Word for word, return every record that follows.

*** Opening of Exercise material ***

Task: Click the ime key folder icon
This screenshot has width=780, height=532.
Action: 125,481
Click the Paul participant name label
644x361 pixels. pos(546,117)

*** Close of Exercise material ***

### [Result of this task]
Task: Click the ime key folder icon
This screenshot has width=780, height=532.
Action: 125,481
Click the Paul participant name label
644x361 pixels. pos(546,117)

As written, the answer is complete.